*** Material supplied ***

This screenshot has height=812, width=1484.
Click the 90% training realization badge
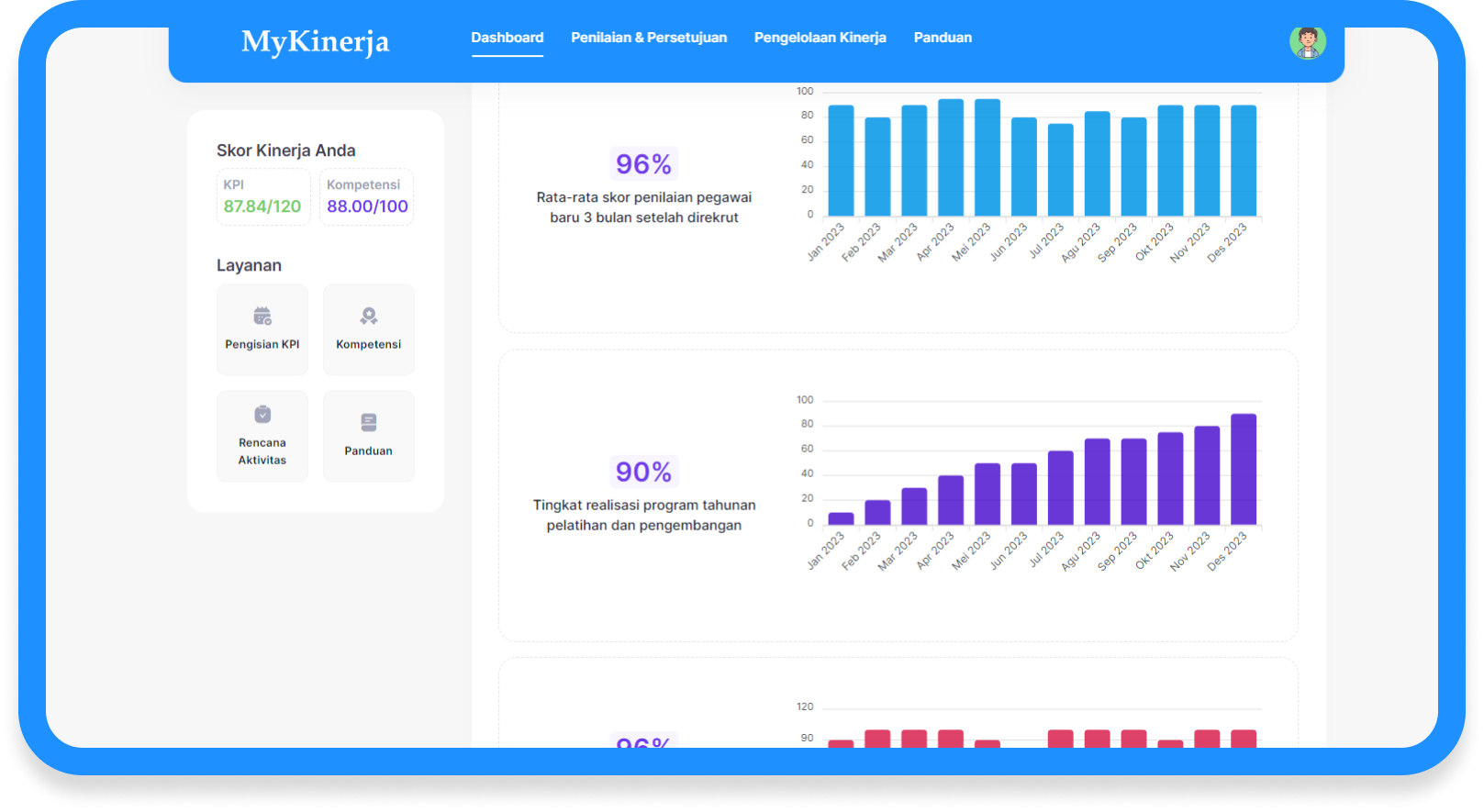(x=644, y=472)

***
*** Material supplied ***

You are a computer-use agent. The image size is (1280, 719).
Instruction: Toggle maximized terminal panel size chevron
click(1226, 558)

***
*** Material supplied ***

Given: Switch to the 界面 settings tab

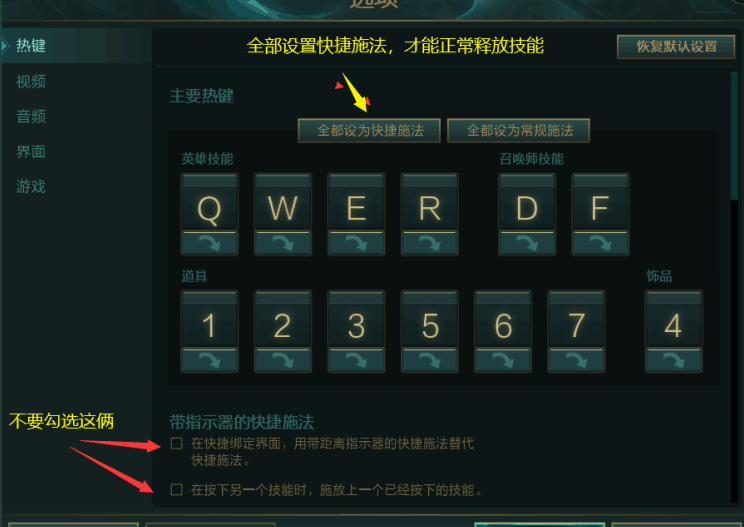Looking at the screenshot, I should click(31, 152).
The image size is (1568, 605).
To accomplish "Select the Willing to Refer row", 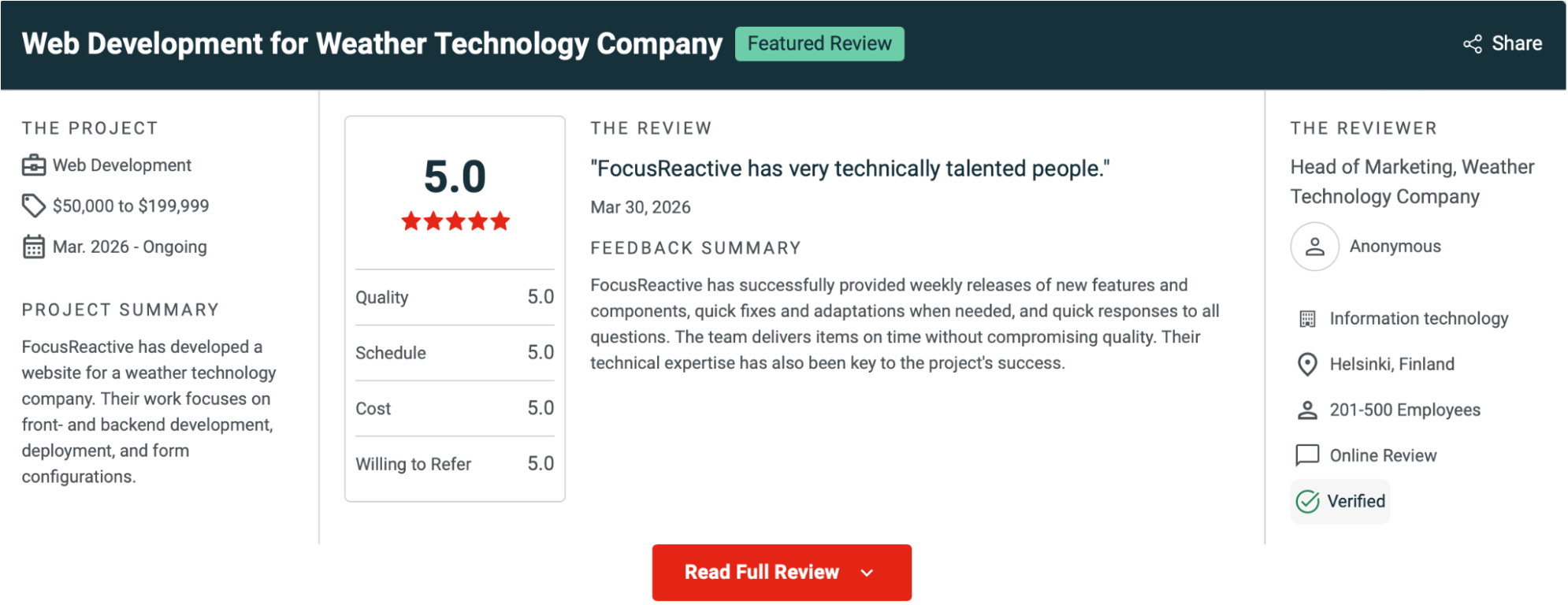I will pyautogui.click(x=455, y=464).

***

Each line in the records above that contains the word "image" must be copied.

You are a computer-use agent. The image size is (1280, 719).
The image size is (1568, 605).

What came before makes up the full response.